Spannenderweise ändert sich nur _courierimapsubscribed_ wenn man im Webmailer die Subscriptions ändert. _subscriptions_ bleibt gleich. Hm...


----------



## Till (9. Dez. 2010)

> Gibts die 3.0.3.1 schon?


Ist zur zeit RC.



> Also auch mit einer Leerzeile davor. Kommt das auch von ISPConfig?


ja.



> Für was wird die Datei verwendet und muss sie auch editiert werden?

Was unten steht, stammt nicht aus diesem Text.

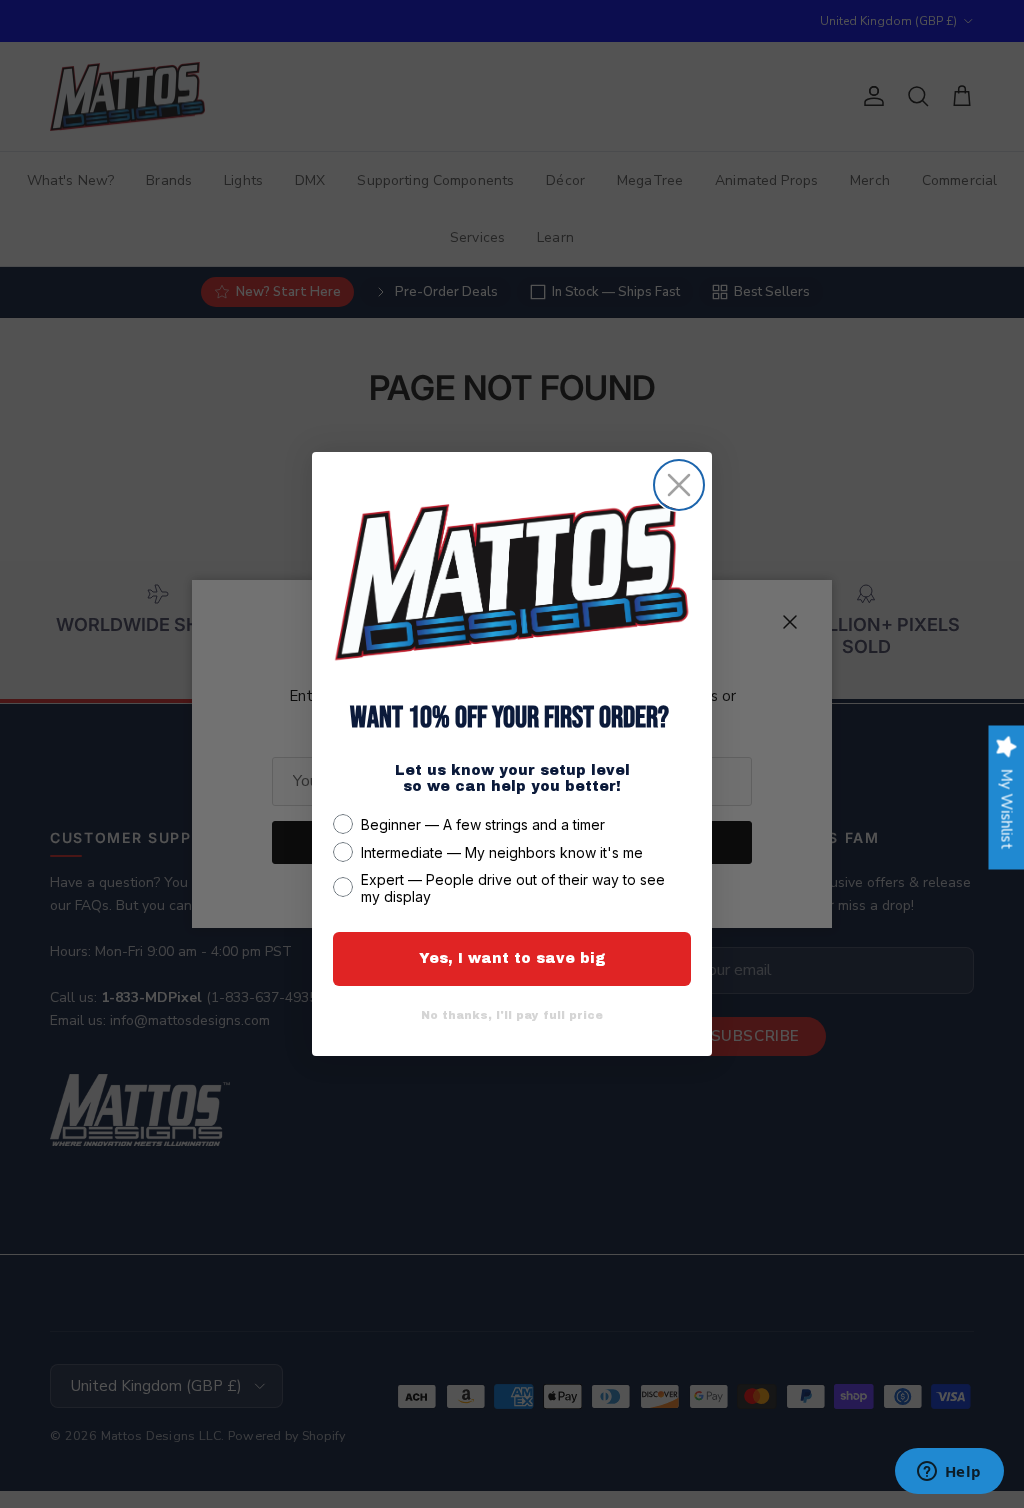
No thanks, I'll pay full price (512, 1015)
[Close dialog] (679, 485)
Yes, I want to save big (512, 958)
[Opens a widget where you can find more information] (949, 1473)
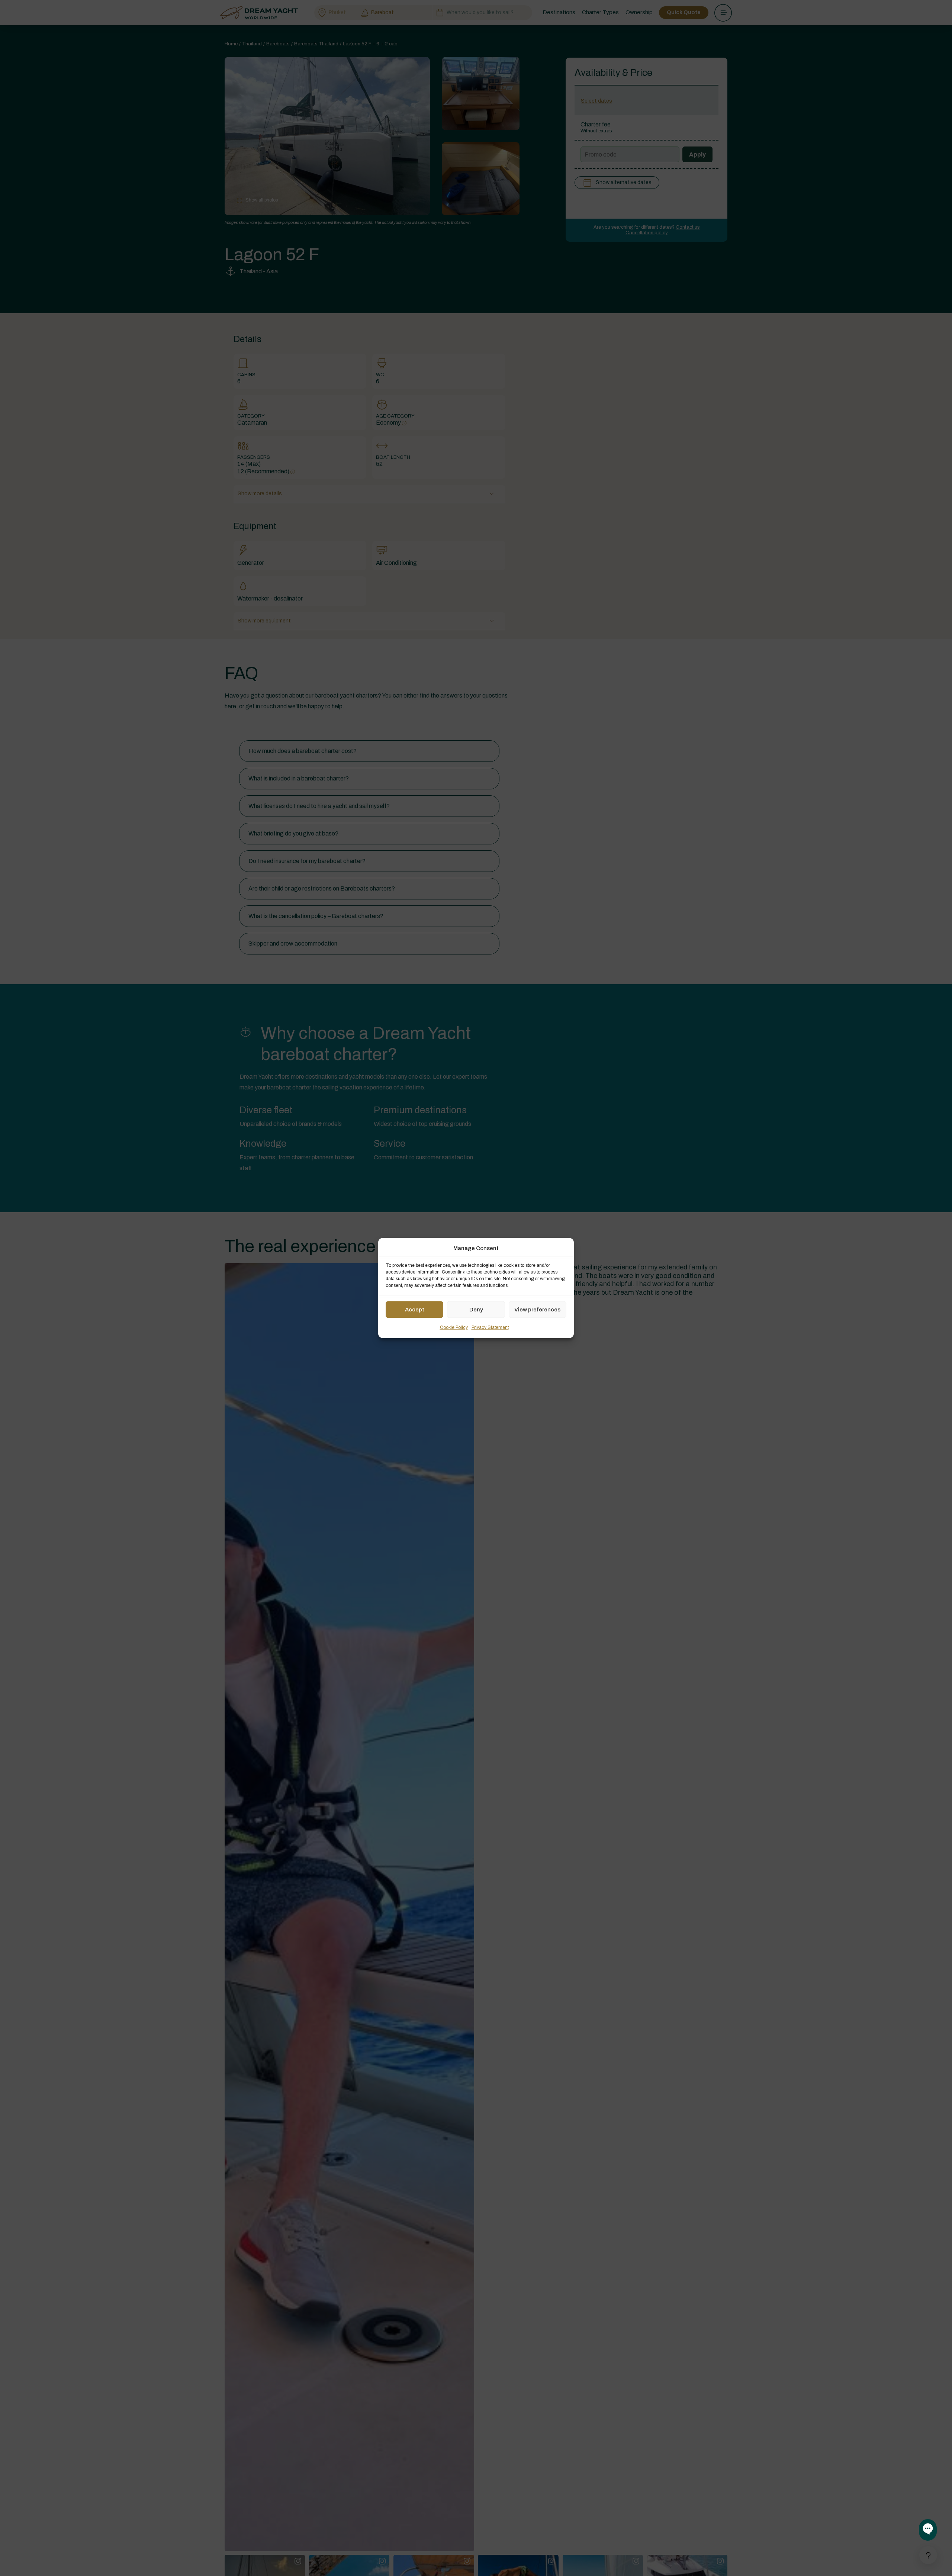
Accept (414, 1310)
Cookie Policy (454, 1327)
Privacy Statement (490, 1327)
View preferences (537, 1310)
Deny (476, 1310)
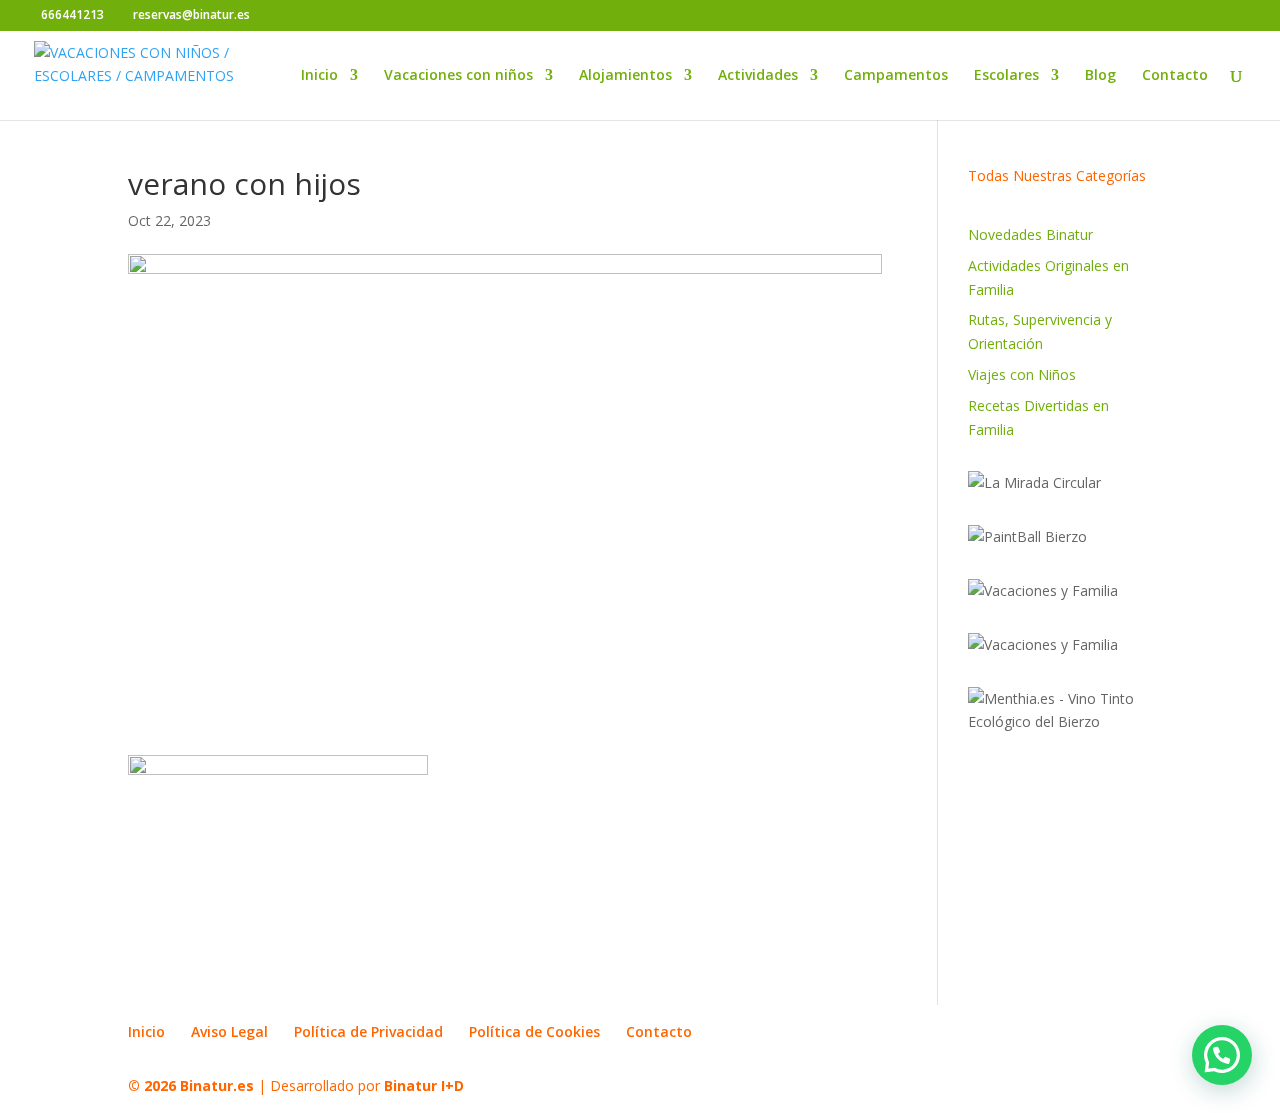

nein. Diese Datei ist für dovecot und der ignoriert sie richtigerweise. das eine Leerzeile kein Verzeichnis sein kann, hätten die courier Entwickler an sich auch mit berücksichtigen können.



> Spannenderweise ändert sich nur courierimapsubscribed wenn man im Webmailer die Subscriptions ändert. subscriptions bleibt gleich. Hm...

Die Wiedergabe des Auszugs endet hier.